### TO DO
Could you restate word for word the lines running from the one with "Screen dimensions: 1006x641" to the end of the data, both ends included, but without pictures?

### DATA
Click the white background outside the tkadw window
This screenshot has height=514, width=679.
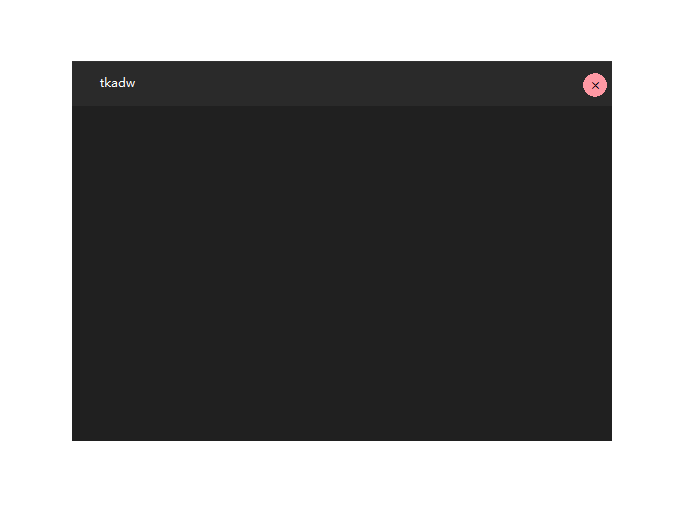click(x=342, y=30)
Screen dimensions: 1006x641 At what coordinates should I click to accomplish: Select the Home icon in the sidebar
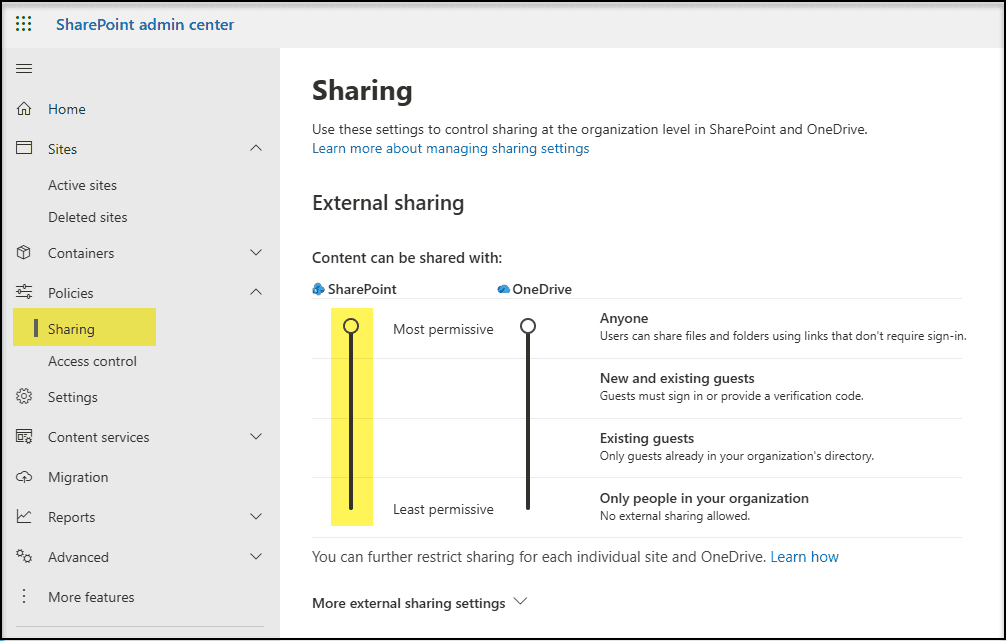[24, 109]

### REPLY
Screen dimensions: 1006x641 At what coordinates should I click to accomplish: Select the Home icon in the sidebar
[24, 109]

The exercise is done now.